··· Data for the task ···

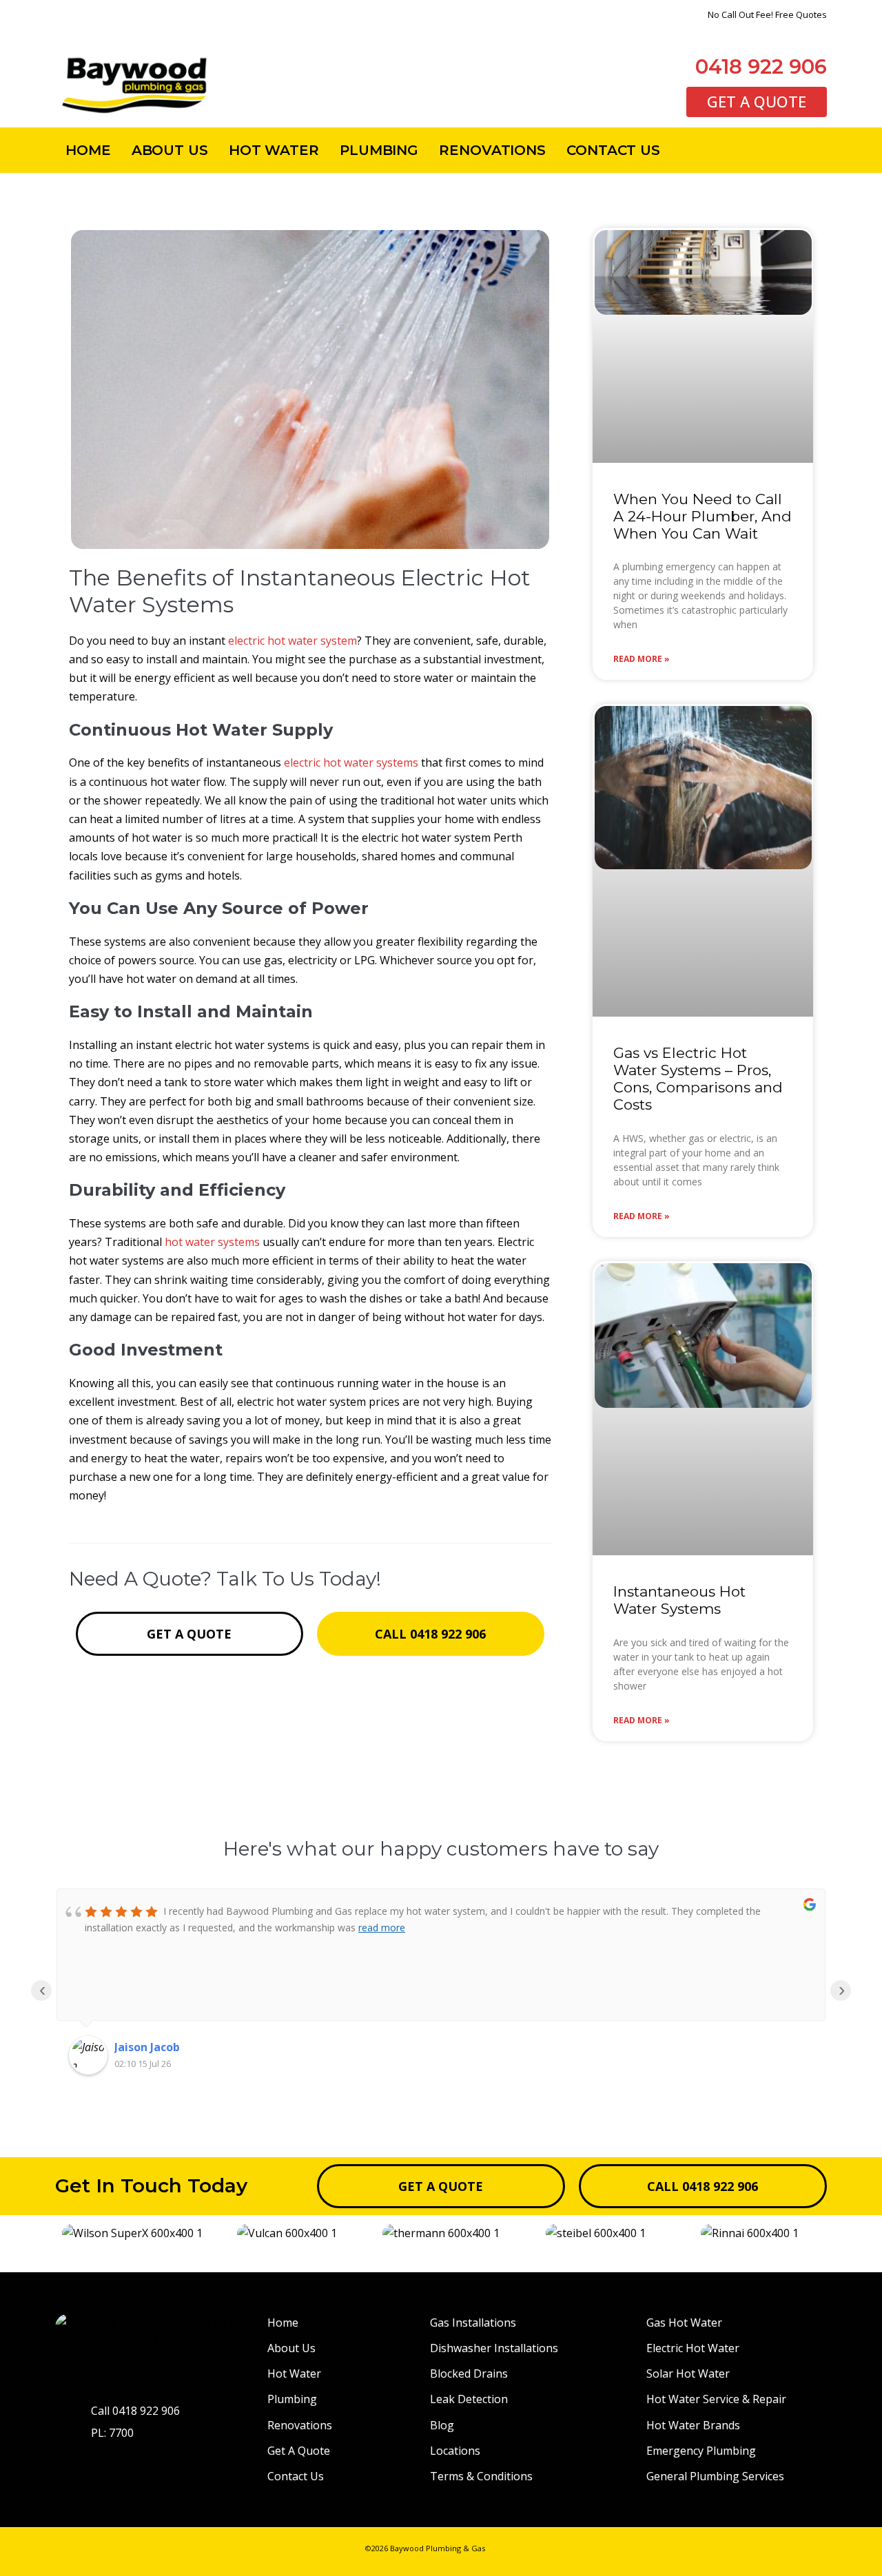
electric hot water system (292, 640)
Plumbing (379, 150)
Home (88, 150)
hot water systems (212, 1241)
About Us (170, 150)
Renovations (492, 150)
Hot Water (274, 150)
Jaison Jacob (147, 2047)
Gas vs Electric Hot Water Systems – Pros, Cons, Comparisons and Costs (698, 1079)
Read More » (641, 659)
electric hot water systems (351, 762)
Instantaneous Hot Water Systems (679, 1600)
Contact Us (613, 150)
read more (381, 1927)
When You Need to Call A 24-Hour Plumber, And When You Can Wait (702, 516)
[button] (68, 2233)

···

Where a line contains "Contact Us (613, 150)", begin there and output each line through the end of the data above, exactly; give no other lines.

Contact Us (613, 150)
read more (381, 1927)
When You Need to Call A 24-Hour Plumber, And When You Can Wait (702, 516)
[button] (68, 2233)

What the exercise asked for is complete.